GIVEN ENTRIES:
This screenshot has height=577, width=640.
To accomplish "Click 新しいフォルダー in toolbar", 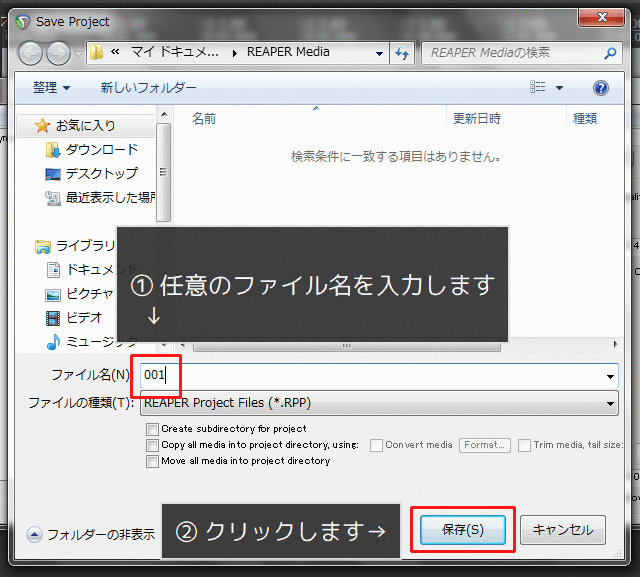I will point(148,88).
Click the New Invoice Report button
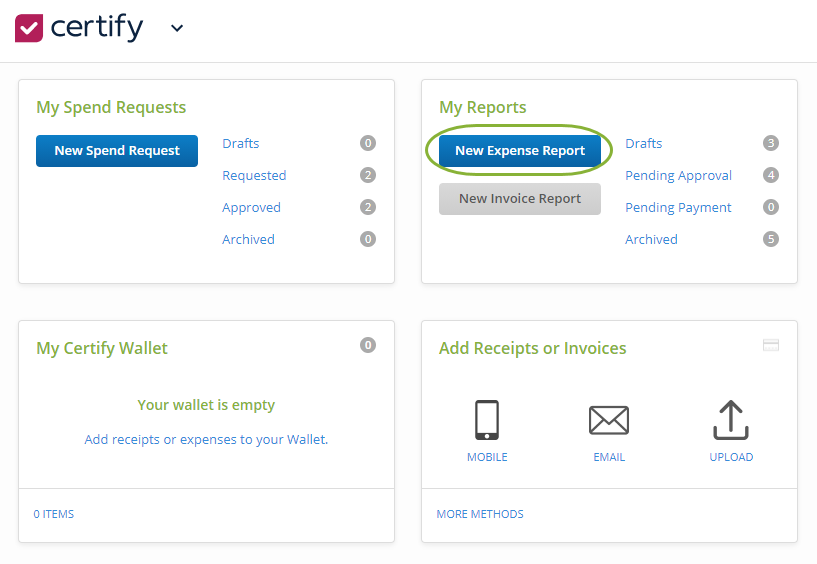 (520, 199)
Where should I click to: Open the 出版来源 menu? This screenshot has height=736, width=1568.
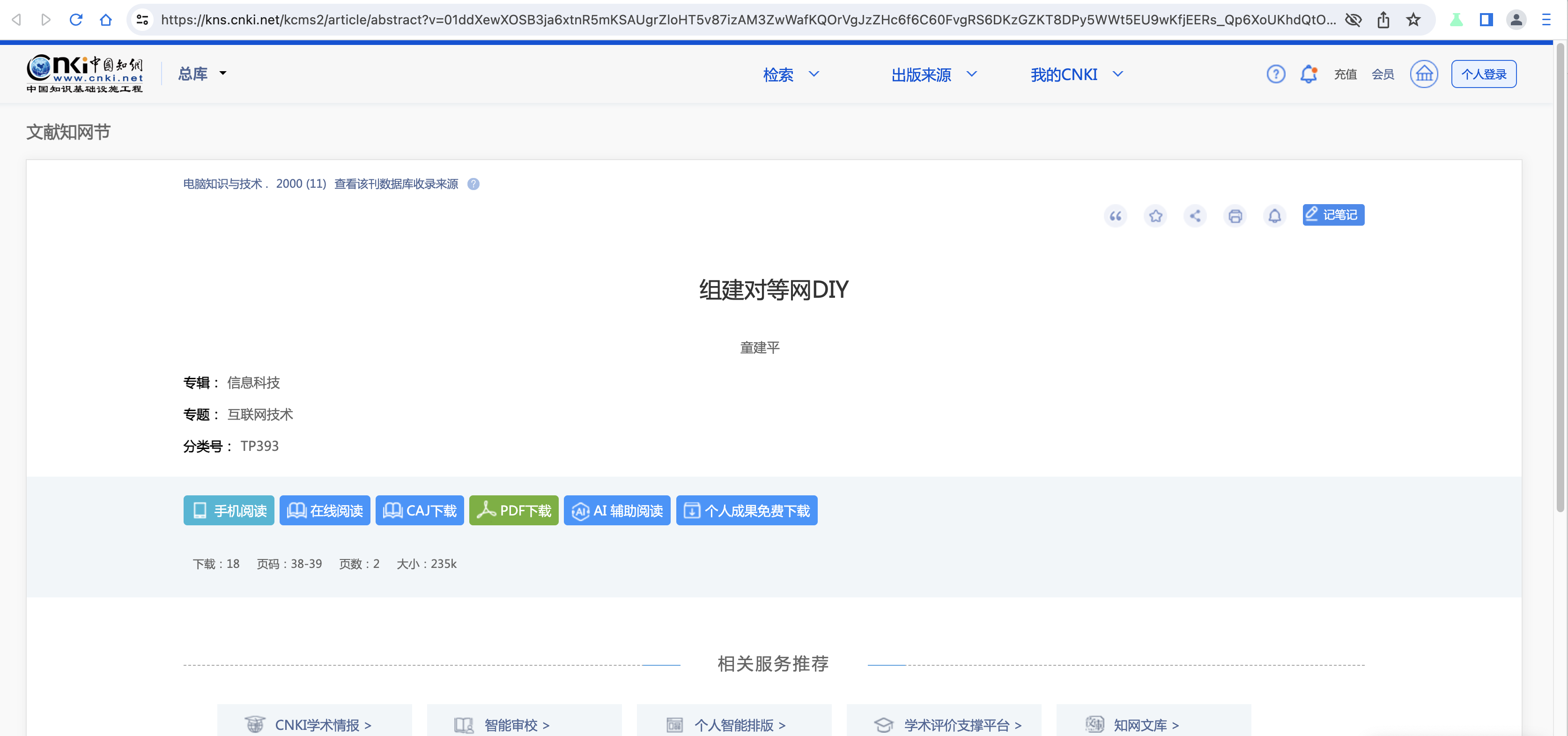pos(934,74)
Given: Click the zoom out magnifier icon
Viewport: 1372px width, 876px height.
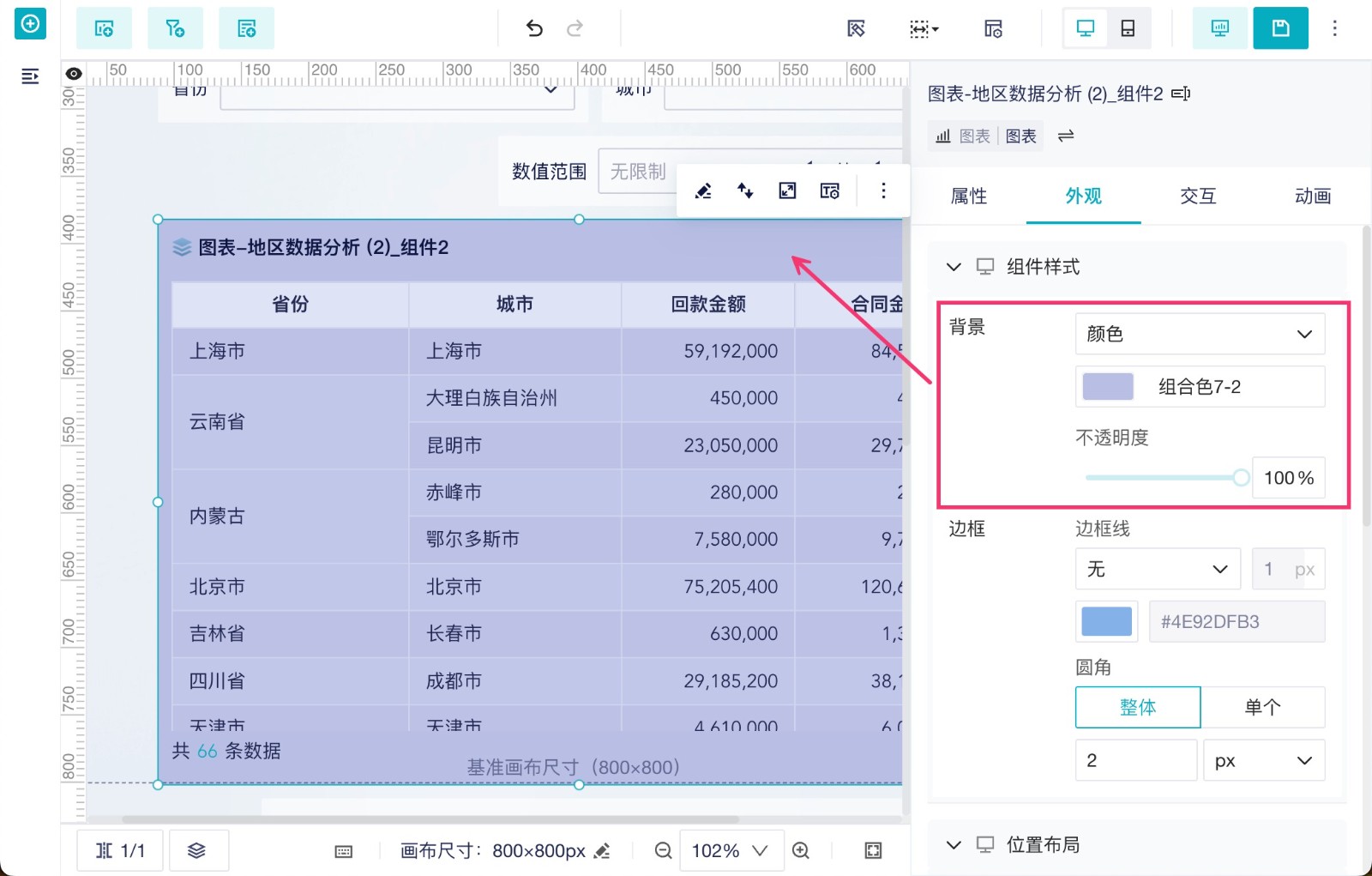Looking at the screenshot, I should point(663,850).
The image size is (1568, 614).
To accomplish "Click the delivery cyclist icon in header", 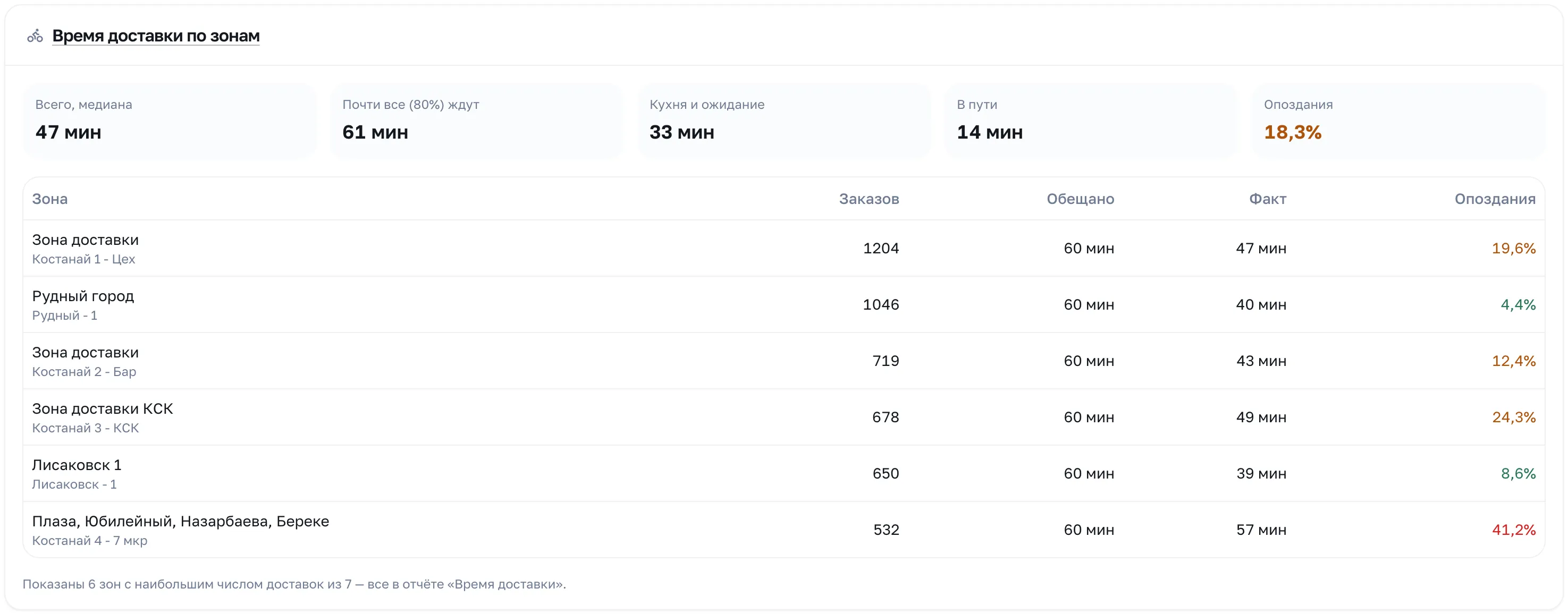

EXERCISE INSTRUCTIONS: Can you rewrite the data from the line containing "The image size is (1568, 614)." through the end, swapping "header" for "top bar" and keeping everything else the same? Leave out the pictures.

EXPECTED ANSWER:
The image size is (1568, 614).
To accomplish "Click the delivery cyclist icon in top bar", 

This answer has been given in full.